- Work order
Please repeat the lines below, exactly and only, from the one that holds "Where should I click to: Click the microphone" through the one that holds "Click the Jhoose".

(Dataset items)
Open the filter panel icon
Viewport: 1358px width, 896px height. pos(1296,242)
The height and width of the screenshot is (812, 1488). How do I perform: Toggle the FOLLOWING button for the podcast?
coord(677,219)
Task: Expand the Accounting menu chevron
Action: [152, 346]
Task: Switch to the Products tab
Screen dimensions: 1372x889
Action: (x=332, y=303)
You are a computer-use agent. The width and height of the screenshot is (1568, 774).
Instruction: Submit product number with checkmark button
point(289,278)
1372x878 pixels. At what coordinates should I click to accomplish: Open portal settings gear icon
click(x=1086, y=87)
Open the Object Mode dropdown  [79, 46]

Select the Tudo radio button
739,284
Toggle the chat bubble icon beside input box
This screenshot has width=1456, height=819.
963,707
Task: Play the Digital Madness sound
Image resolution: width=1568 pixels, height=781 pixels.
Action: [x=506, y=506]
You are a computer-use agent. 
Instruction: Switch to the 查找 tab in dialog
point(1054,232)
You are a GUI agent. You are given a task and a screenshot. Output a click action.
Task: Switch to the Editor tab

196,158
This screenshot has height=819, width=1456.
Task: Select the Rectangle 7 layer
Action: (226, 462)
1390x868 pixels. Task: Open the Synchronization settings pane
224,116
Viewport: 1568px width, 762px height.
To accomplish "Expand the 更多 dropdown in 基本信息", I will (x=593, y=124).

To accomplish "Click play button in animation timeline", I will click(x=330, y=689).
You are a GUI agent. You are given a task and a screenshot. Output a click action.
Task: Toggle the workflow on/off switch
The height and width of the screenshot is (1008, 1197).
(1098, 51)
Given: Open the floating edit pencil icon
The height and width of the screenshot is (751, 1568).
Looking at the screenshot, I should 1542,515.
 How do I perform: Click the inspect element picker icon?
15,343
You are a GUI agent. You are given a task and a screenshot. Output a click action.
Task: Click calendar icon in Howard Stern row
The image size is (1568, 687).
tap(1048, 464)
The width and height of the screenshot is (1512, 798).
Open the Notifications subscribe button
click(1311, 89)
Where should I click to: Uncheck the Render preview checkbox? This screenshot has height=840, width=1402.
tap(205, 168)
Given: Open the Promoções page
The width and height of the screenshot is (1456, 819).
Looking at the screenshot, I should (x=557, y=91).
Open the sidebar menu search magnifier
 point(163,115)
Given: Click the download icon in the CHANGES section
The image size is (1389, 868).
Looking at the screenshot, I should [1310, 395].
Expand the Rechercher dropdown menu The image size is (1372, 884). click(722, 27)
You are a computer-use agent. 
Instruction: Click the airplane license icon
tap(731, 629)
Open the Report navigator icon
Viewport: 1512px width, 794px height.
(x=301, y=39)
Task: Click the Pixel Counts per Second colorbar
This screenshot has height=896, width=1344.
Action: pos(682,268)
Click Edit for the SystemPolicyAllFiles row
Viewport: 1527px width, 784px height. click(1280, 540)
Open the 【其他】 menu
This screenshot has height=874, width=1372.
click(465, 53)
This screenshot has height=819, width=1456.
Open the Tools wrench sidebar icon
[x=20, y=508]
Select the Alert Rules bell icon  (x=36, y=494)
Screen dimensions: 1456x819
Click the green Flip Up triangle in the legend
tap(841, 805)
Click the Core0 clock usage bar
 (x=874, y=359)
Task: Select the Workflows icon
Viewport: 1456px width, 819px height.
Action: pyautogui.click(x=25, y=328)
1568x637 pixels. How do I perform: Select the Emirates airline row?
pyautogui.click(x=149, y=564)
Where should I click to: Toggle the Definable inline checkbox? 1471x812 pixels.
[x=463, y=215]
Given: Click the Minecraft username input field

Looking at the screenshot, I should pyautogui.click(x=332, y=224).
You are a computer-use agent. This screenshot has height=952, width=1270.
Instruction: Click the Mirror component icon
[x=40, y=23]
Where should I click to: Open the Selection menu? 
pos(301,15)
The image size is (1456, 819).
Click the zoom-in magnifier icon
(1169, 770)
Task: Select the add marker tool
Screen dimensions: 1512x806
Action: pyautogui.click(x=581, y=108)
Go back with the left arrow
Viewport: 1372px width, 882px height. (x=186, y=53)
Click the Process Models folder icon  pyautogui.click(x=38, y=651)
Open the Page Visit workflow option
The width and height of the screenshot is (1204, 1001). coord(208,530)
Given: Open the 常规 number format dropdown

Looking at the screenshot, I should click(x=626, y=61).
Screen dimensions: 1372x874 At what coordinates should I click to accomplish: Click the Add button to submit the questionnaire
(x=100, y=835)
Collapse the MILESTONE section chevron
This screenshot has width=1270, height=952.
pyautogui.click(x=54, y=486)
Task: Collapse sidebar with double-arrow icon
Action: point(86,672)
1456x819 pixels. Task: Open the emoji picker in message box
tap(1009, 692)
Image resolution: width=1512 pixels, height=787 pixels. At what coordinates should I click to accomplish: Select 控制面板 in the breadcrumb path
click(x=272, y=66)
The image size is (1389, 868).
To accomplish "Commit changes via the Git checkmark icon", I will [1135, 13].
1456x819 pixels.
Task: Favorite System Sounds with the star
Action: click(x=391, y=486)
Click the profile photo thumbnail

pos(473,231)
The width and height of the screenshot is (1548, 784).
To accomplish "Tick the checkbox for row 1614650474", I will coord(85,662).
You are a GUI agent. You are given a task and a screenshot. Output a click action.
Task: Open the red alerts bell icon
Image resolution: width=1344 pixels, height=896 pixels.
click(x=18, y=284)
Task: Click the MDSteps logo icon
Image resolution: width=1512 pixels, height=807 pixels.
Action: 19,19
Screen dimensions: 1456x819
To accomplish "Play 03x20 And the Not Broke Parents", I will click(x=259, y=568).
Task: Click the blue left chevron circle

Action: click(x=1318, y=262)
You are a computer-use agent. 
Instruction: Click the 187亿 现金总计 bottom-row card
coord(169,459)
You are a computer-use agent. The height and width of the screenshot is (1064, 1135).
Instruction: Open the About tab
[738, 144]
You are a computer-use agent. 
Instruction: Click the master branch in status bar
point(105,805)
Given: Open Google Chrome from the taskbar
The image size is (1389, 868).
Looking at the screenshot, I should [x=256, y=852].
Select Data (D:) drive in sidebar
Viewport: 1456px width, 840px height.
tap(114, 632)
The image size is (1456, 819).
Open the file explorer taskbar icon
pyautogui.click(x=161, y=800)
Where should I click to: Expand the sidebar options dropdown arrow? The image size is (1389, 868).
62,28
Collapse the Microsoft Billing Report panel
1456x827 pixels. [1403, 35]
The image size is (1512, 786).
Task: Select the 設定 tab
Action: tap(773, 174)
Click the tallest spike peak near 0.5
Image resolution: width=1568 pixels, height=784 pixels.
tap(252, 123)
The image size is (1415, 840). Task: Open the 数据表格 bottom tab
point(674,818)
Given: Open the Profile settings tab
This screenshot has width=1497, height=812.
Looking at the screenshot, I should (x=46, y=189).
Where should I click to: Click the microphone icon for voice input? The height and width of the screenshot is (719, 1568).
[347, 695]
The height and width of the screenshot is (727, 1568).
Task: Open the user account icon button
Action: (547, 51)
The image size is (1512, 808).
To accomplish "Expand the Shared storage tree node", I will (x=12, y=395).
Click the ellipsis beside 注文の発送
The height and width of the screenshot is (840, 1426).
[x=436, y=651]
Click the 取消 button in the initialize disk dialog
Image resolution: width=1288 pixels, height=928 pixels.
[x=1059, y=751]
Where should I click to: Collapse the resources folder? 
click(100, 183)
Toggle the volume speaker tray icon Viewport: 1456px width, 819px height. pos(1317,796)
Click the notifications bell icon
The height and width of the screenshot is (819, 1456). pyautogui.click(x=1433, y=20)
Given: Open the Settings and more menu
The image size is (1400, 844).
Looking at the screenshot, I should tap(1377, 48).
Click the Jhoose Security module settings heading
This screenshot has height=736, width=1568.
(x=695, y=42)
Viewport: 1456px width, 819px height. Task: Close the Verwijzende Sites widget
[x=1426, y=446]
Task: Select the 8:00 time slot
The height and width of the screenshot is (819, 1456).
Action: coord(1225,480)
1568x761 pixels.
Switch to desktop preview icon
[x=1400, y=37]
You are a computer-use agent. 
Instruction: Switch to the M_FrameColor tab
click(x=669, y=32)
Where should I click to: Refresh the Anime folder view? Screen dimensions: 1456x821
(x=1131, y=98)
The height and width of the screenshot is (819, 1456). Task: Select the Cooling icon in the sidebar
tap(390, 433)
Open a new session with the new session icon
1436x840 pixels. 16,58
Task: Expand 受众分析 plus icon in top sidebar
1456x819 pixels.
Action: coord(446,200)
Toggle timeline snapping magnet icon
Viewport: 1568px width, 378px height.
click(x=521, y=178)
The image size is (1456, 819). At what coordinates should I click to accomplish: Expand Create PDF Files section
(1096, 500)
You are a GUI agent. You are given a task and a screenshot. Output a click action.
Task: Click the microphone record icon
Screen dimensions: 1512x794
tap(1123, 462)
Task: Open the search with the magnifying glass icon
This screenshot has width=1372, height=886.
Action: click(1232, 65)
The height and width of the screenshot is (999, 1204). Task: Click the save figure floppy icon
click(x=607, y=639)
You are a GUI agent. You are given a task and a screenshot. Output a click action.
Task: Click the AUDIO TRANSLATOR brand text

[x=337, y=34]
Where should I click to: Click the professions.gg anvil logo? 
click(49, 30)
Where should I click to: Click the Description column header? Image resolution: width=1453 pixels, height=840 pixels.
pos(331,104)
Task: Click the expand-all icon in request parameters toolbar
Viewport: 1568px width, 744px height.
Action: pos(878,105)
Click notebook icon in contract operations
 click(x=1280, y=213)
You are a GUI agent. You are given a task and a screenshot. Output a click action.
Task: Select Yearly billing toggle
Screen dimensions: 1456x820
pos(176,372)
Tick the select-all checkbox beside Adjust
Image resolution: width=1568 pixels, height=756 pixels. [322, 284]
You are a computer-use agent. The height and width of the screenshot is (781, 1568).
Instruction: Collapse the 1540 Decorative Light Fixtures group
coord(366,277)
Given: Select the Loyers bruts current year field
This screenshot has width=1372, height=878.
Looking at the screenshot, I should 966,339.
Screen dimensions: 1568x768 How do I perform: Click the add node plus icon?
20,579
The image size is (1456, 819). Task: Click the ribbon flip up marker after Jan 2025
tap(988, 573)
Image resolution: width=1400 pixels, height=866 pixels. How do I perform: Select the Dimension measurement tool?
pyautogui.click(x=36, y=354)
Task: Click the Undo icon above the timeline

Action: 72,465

- Task answer
Where should I click to: Click the microphone icon for voice input? The height and width of the screenshot is (719, 1568).
[347, 695]
The height and width of the screenshot is (727, 1568).
Task: Open the user account icon button
Action: (547, 51)
The image size is (1512, 808).
To accomplish "Expand the Shared storage tree node", I will (x=12, y=395).
Click the ellipsis beside 注文の発送
The height and width of the screenshot is (840, 1426).
[x=436, y=651]
Click the 取消 button in the initialize disk dialog
Image resolution: width=1288 pixels, height=928 pixels.
[x=1059, y=751]
Where should I click to: Collapse the resources folder? 
click(100, 183)
Toggle the volume speaker tray icon Viewport: 1456px width, 819px height. pos(1317,796)
Click the notifications bell icon
The height and width of the screenshot is (819, 1456). pyautogui.click(x=1433, y=20)
Given: Open the Settings and more menu
The image size is (1400, 844).
Looking at the screenshot, I should tap(1377, 48).
Click the Jhoose Security module settings heading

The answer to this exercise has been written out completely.